Later that year, the bank’s previous poor management was highlighted when its chairman from 2010 to June 2013, the Rev Paul Flowers, was humiliated during a Treasury Select Committee hearing, in which he revealed a lack of basic understanding of its balance sheet.
He was exposed in the Mail on Sunday a few days later for buying illegal drugs for himself and rent boys, including crystal meth, crack cocaine and ketamine, which earned him the nickname ‘The Crystal Methodist’ and for which he was subsequently arrested.

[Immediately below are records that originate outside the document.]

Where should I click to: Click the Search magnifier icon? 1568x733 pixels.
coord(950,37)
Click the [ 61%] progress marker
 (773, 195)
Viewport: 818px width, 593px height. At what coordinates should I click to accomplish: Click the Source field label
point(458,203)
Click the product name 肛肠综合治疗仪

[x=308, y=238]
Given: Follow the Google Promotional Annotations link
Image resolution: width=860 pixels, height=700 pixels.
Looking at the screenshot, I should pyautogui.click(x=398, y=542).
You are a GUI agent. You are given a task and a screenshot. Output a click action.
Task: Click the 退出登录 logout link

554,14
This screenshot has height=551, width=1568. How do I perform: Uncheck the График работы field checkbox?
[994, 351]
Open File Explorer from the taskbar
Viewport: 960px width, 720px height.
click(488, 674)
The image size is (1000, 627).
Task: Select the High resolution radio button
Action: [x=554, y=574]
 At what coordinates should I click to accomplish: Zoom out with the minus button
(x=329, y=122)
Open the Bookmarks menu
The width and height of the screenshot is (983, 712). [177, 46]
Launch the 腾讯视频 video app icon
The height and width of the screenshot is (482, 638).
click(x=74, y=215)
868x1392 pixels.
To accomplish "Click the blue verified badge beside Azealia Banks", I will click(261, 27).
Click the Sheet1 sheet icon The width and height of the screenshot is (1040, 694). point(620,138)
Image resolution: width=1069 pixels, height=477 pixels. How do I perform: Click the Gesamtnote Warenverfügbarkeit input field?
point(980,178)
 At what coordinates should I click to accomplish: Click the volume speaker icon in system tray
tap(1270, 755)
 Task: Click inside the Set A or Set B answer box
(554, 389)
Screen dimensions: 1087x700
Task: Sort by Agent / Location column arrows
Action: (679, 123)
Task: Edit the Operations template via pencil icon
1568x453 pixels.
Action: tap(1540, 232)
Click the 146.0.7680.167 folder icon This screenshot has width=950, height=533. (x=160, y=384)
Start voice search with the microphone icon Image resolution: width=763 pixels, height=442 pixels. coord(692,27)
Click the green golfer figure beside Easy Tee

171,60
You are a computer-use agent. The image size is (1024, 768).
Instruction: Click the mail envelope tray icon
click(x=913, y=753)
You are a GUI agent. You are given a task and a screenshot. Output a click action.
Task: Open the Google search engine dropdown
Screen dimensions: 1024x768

The bank was recapitalised to the tune of £1.5bn in November that year by a group of US hedge funds who effectively took control of the business. The bank’s ties to the Co-operative movement, meanwhile, were severed in 2017 when the group sold its remaining shares.
As memories of its near-death experience fade further into the memory, though, the bank has turned around its fortunes.
It has not been a straightforward process. Nick Slape, who stepped up from chief financial officer in October last year, was the bank’s sixth chief executive in a decade.
Yet there is little doubt that the Co-op Bank is back on an even keel.
It reported, on Friday, a pre-tax profit of £28.5m for the first nine months of the year. That compared with a loss of £68.1m in the same period last year. The lender has now been profitable in each of the last three quarters.
Co-op Bank did a further £1.1bn of gross mortgage lending in the quarter, taking the total so far in 2021 to £4.1bn, while evidence that the lender has got to grips with its costs came with news that these are now equal to 90% of its income.
The ratio was 113% in the same period a year ago. Its capital position, meanwhile, appears to be one of the most solid in the European banking industry.
Mr Slape told Sky News: “With the increased demand for mortgages, we’ve ramped up our capability and capacity, and that has meant we’ve a very strong pipeline which we’ve yet to see completely work its way into our balance sheet.”
Perhaps most interesting of all, though, is that this is a bank not content just to grow organically.
Armed with extra financial firepower, after the private equity firms JC Flowers and Bain Capital Credit acquired a minority stake earlier this year, it is looking to go out and do deals.
The bank recently – as first reported by Sky’s City Editor, Mark Kleinman – saw an offer to buy TSB rebuffed by Sabadell, the lender’s Spanish owner.
But Mr Slape, a former Lloyds Banking Group executive who also has worked at leading investment banks such as Merrill Lynch and Deutsche Bank, indicated that did not represent an end to Co-op Bank’s expansionary ambitions.
He went on: “We’ve just refreshed our strategy this summer from what was really the end of our turnaround, end of 2023 to 2026 – now that’s an organic plan and we’re very focused on that, but alongside that, we’ll always consider inorganic opportunities.
“So as this bank returns to profitability and organic capital generation, remember that we’ve got some pretty sophisticated key shareholders that are very happy with the bank’s progress and more than willing to put new capital into the business if the right opportunities appear.
“What attracted us is that there is a lot of similarity between TSB – the brand, the culture – and ourselves.
“One of the issues the mid-tier banks have is scale. We can do a lot on costs – and we’ve done a lot on costs and will continue to be focused on that – but you can’t keep cutting costs, you need to generate more income. This is a mid-tier bank with a £25bn balance sheet and a combination of ourselves and TSB, if it happened, would create a challenger with the order of £60bn – so not that dissimilar to Virgin Money.”
More mergers and acquisitions among the smaller UK banks would be a continuation of a process that began about three years ago and which, as evidenced by this week’s takeover approach to Metro Bank by the private equity firm Carlyle Group, may have further to run.
Co-op Bank itself is no stranger to takeover approaches from financial buyers. Just about the first thing Mr Slape had to do on becoming chief executive was negotiate with Cerberus, the US private equity firm, which had expressed an interest in buying the bank but which eventually walked away just before Christmas last year.
Given that backdrop and the turnaround underway at the Co-op Bank – which prides itself on being the only high street bank with a customer-led ethical policy giving customers a say in how their money is used – it would be no surprise if Cerberus or another financial buyer were to come forward.
But Mr Slape clearly sees the bank these days more as predator than prey.